Jesus wusch den Jüngern die Füße. Unverständnis. Dem Gottessohn war das klar. Aber er wusste: Jetzt versteht ihr das nicht. Aber später werdet ihr es erfahren. Gott weiß, was richtig ist, damit wir am Ende ja dazu sagen können, denn sonst kämen wir nicht zu ihm in die Herrlichkeit. Unsere irdischen Aufgaben, die zu erfüllen sind, trüben den Blick für das wirklich Wichtige. Doch Gott kennt unsere Sorgen. Er weiß um die Probleme des Menschen. „Vertrau mir einfach. Ich will dich dahin führen, wo es für dich am besten ist.“ Der Vater im Himmel lässt uns das verstehen, was für uns nötig ist. Wir brauchen Gottvertrauen, und dazu wird uns sein Wort führen.
Bezirksevangelist Werner Lampprecht hätte eigentlich den Gottesdienst in Pfrondorf leiten soll. Obgleich er nicht unglücklich wirkte, weil der Bischof kurzfristig seinen Part übernommen hatte, meinte letzterer, um alle Eventualitäten auszuschließen, dass auch der stellvertretende Bezirksleiter wenigstens etwas zum Gottesdienst beitragen können solle…Der ging noch einmal auf das Vertrauen ein. Als Zwölfjähriger belehrte Jesus die Schriftgelehrten. Am Kreuz konnte er an andere denken, einem „bösen Menschen“ dessen Sünden vergeben.

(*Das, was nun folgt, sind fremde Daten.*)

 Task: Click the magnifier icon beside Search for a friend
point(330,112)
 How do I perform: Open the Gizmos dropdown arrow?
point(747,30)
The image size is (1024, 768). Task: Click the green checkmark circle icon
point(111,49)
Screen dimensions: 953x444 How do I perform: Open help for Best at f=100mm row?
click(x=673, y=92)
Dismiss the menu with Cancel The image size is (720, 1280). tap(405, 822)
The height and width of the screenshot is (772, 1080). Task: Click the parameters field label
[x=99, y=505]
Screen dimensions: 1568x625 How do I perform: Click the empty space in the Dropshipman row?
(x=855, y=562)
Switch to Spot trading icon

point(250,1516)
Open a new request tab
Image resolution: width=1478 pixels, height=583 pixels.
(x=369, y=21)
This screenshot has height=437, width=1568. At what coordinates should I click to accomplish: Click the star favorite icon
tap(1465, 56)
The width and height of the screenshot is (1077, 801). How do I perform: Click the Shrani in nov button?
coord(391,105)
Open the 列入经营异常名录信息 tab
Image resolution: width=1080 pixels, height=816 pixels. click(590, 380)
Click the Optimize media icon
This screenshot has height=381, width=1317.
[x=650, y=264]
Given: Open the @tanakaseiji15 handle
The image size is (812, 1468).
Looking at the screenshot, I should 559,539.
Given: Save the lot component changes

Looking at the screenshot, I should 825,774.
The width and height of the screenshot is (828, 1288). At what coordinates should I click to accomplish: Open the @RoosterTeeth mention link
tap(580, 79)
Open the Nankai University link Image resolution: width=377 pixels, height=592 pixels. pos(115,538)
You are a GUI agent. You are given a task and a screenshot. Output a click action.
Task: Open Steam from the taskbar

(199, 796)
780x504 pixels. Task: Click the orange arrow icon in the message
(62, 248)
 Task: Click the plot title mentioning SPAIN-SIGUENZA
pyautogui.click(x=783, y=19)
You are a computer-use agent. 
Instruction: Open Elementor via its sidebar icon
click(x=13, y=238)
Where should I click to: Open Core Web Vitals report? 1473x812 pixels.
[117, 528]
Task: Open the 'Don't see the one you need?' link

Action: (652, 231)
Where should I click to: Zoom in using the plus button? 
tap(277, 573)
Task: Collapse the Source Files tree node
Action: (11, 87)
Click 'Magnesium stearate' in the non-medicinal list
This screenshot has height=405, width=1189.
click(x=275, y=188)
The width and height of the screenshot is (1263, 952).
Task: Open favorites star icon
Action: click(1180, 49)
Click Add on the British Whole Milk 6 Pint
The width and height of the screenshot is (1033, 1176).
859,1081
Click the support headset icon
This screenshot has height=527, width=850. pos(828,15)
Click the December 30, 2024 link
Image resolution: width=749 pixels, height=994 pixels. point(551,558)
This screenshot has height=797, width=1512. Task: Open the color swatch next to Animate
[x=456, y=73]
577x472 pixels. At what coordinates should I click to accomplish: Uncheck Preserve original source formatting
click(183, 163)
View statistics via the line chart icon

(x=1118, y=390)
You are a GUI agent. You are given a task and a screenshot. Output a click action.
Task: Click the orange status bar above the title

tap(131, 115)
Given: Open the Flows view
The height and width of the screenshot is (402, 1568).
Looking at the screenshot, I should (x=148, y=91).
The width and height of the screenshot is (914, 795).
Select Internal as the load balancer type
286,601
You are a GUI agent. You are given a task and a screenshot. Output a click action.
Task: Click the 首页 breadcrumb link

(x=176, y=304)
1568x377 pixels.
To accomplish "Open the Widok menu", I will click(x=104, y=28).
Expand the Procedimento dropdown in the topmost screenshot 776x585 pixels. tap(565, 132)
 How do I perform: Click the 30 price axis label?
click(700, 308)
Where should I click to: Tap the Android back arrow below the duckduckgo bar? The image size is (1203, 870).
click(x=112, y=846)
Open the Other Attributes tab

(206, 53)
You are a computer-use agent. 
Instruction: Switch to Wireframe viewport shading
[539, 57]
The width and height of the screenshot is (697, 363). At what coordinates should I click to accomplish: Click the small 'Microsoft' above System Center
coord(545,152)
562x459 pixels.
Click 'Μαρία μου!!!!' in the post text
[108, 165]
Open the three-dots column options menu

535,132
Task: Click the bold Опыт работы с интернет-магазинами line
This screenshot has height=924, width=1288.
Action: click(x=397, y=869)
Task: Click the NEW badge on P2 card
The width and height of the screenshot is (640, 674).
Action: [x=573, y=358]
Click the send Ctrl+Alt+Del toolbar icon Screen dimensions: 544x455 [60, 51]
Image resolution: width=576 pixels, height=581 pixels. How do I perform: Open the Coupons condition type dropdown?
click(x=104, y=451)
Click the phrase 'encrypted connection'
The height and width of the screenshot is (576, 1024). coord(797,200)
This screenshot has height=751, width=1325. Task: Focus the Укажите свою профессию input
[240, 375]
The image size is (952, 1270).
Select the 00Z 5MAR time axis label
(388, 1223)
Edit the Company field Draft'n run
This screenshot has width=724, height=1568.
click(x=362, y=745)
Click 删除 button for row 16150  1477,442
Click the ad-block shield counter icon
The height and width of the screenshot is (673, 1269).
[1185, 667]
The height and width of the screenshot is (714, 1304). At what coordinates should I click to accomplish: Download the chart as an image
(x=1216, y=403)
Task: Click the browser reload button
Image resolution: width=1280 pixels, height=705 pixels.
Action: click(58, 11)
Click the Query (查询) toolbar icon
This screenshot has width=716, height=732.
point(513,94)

Gott ist unberechenbar. Er hilft, wenn es nötig ist. Wobei, wann – niemand kann es wissen. Genauso wenig kann man seine Wiederkunft „berechnen“. In der Rückschau lässt sich - manchmal - erkennen, wozu etwas gut war. Es gilt, Gottes Größe anzuerkennen, dagegen die eigenen Gedanken hintenanzustellen, dann kann das Glaubensziel erreicht werden.
Vor der Feier des heiligen Abendmahls war es dem Bischof ein spürbares Anliegen, allen ganz bewusst zu machen: Wieso tun wir das? Als Gedächtnismahl. Daran, dass Jesus dafür gestorben, seinen Leib und sein Blut geopfert hat. Als Bekenntnismahl – zum Gottessohn und zu seinem Opfer. Das zu feiern bis zu seiner Wiederkunft. Als Gemeinschaftsmahl – damals Jesus mit den Jüngern und späteren Aposteln. Heute die Apostel mit der Gemeinde. Das würdig miteinander genießen. Im Bewusstsein, ich brauche Gottes Gnade und die Kraft aus dem Opfer seines Sohnes, um mich gegen das Böse stemmen zu können. „Es ist mein Leib und mein Blut. Das bedeutet, Jesus ist gegenwärtig. Gehen wir immer in diesem Bewusstsein zum heiligen Abendmahl.“
Zum Thema des Gottesdienstes wunderbar passend hatte die Instrumentalgruppe u. a. gespielt (neuap. Chorliedersammlung II, Nr. 38, Text Rudolf Kainz, geb. 1947): „Gott hab vor Augen und im Herzen!“
Das mag in manchem Gottesdienstbesucher auch die kommenden Tage nachgeklungen sein.